Task prompt =>
Reproduce the material from the line containing "Where should I" through the end of the material, substituting "code block" for "comment block" and leaving all other text unchanged. Omit the pictures.

----

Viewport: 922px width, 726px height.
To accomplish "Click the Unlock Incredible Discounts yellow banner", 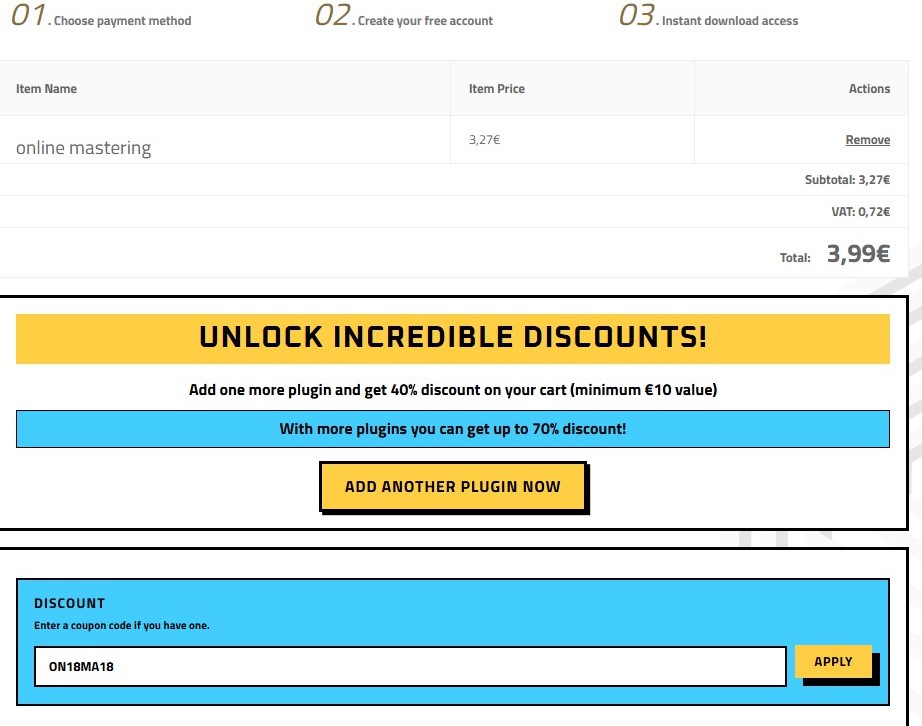I will (x=452, y=338).
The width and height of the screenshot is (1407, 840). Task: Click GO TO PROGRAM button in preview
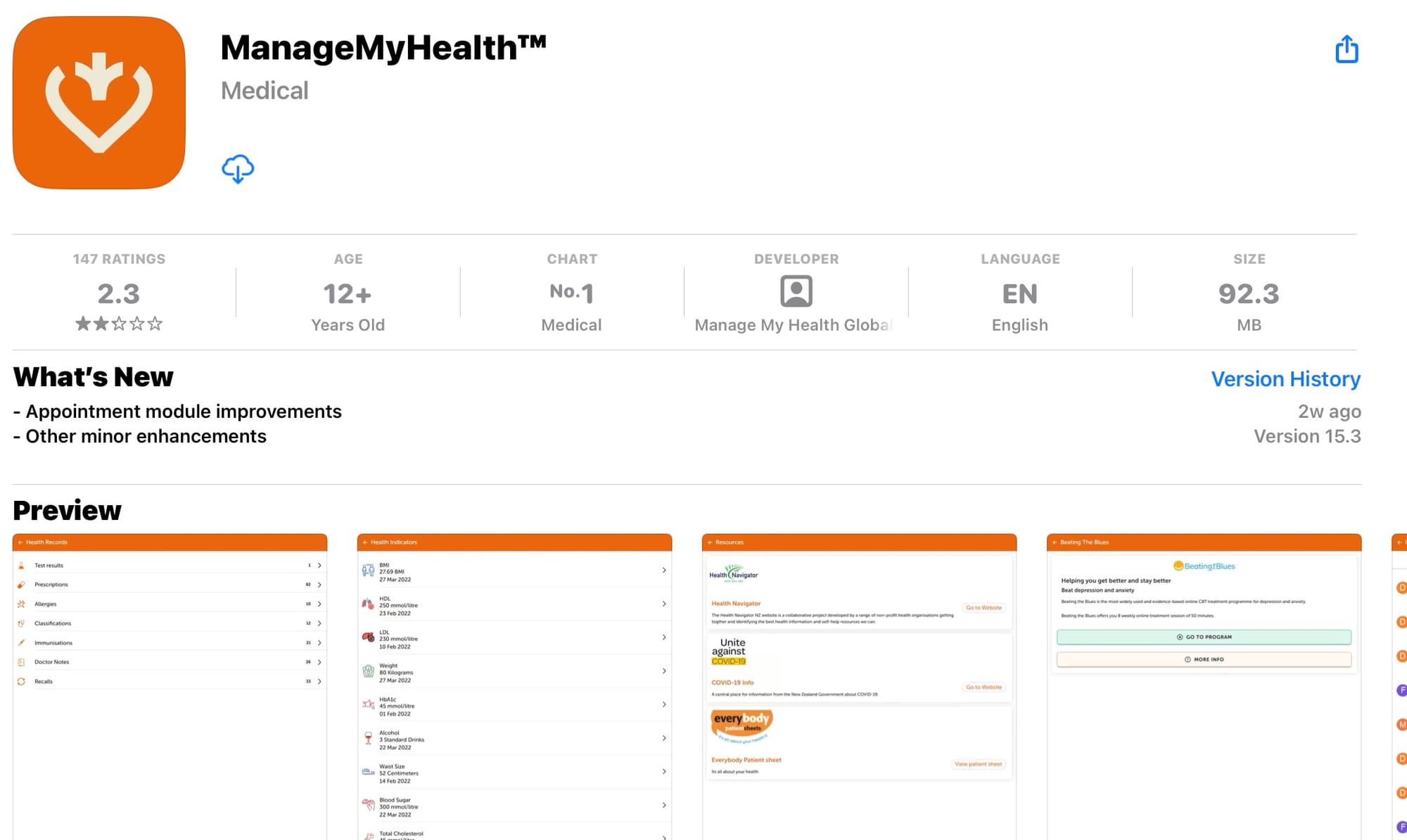[1204, 637]
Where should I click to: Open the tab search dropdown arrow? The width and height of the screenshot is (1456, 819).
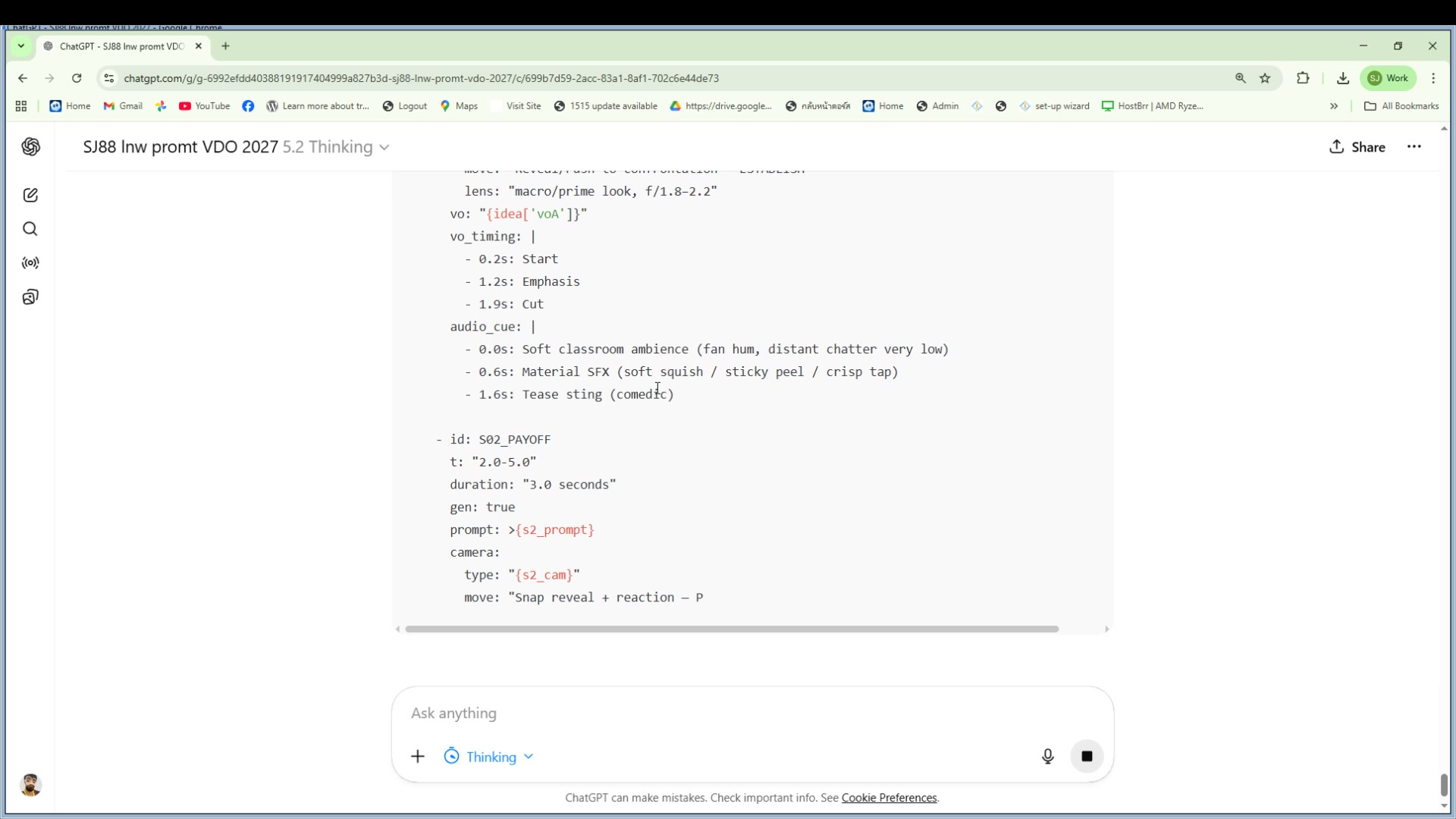[21, 46]
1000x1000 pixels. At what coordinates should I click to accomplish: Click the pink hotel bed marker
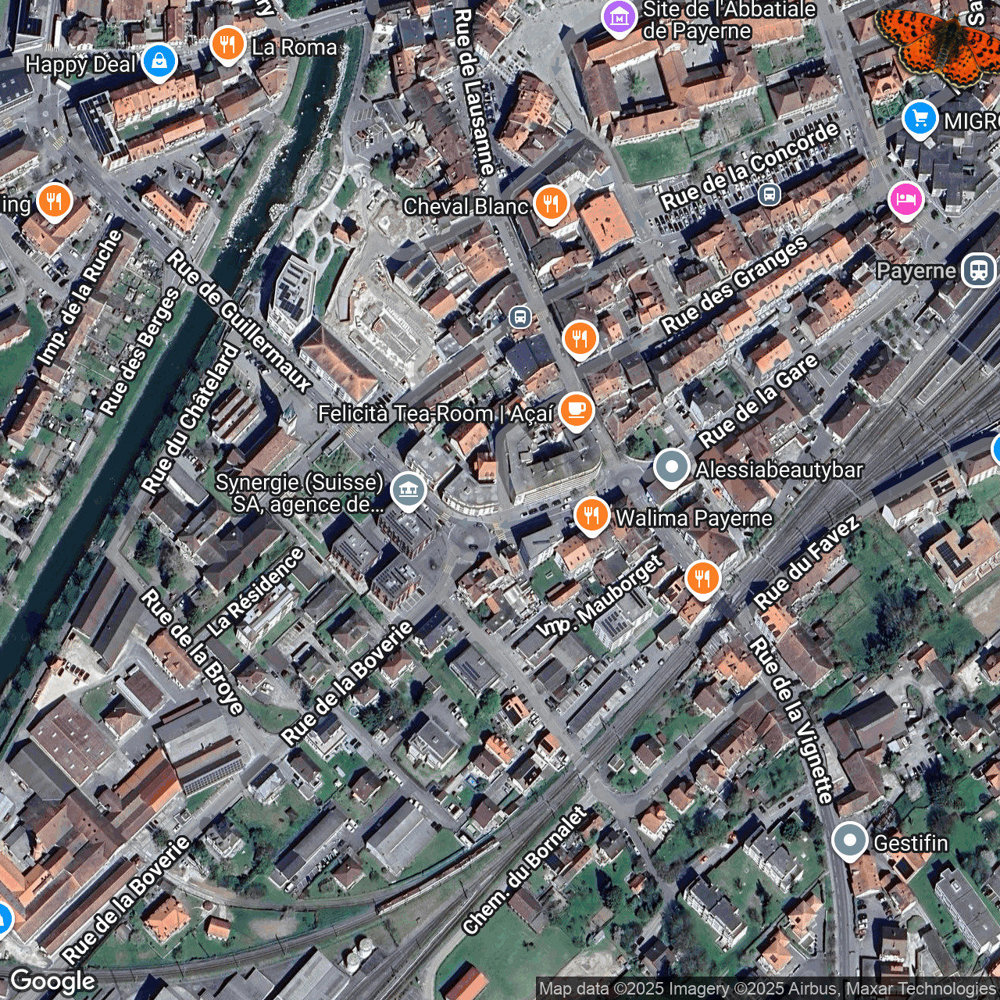(906, 200)
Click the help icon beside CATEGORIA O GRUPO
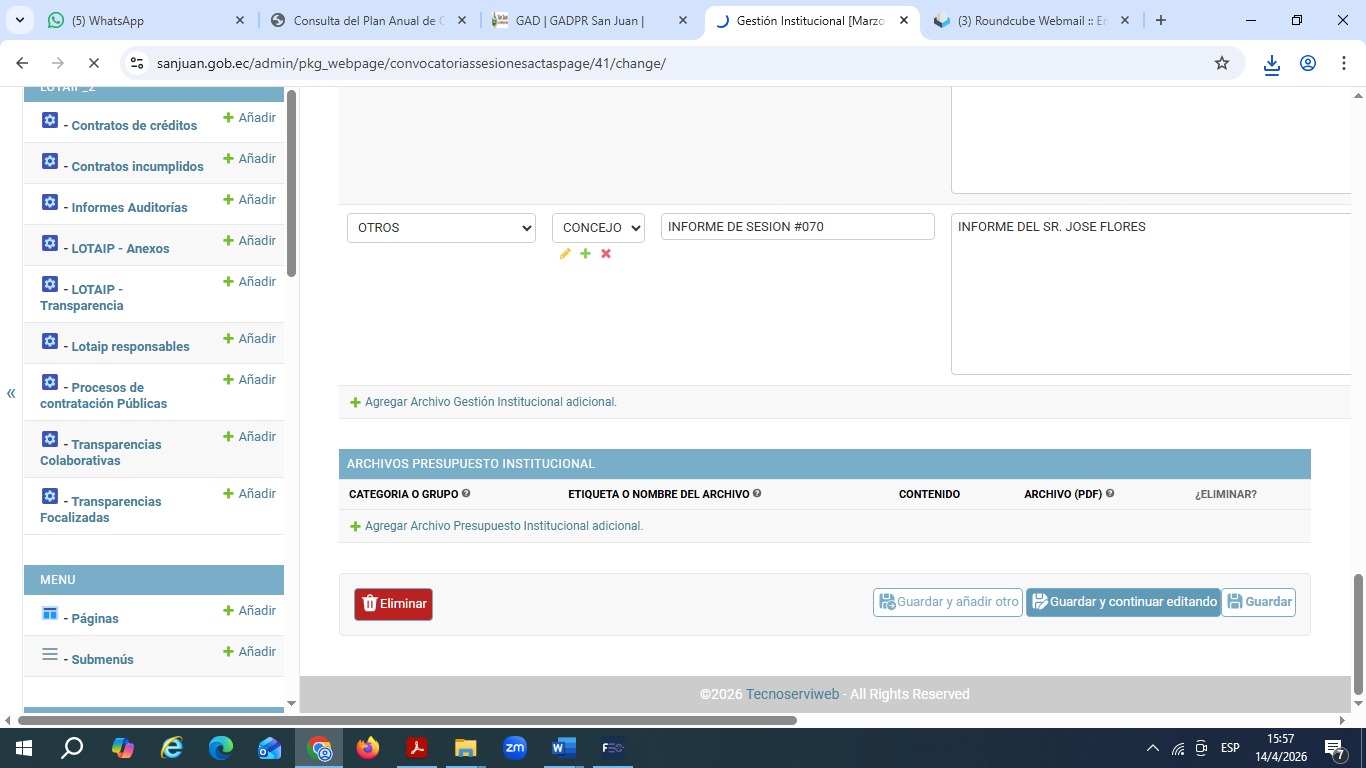This screenshot has height=768, width=1366. pyautogui.click(x=466, y=494)
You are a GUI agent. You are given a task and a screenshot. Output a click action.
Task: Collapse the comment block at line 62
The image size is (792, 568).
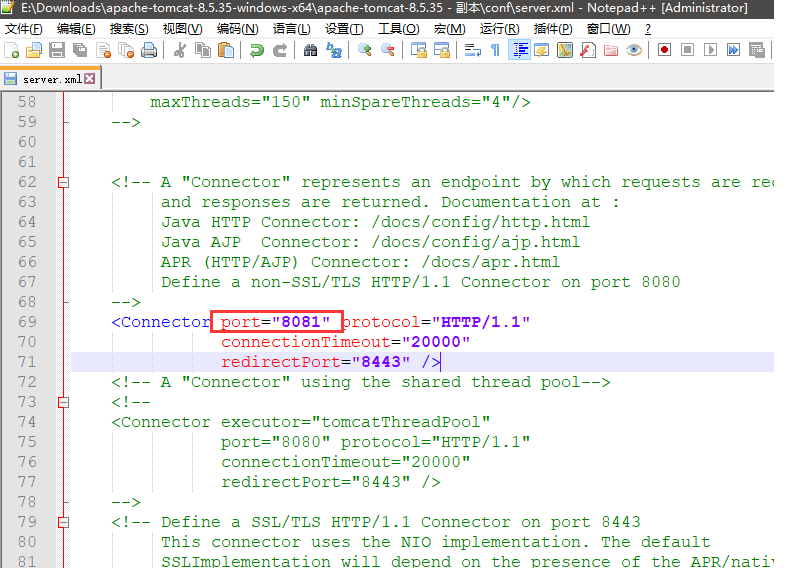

----

Complete answer =>
Where should I click to: Open the tab search dropdown arrow? The width and height of the screenshot is (1456, 819).
[21, 46]
1000x1000 pixels. At what coordinates should I click to accomplish: Click the pink hotel bed marker
(906, 200)
Click the help icon beside CATEGORIA O GRUPO
This screenshot has height=768, width=1366. pyautogui.click(x=466, y=494)
You are a GUI agent. You are given a task and a screenshot. Output a click action.
Task: Collapse the code block at line 62
The image size is (792, 568).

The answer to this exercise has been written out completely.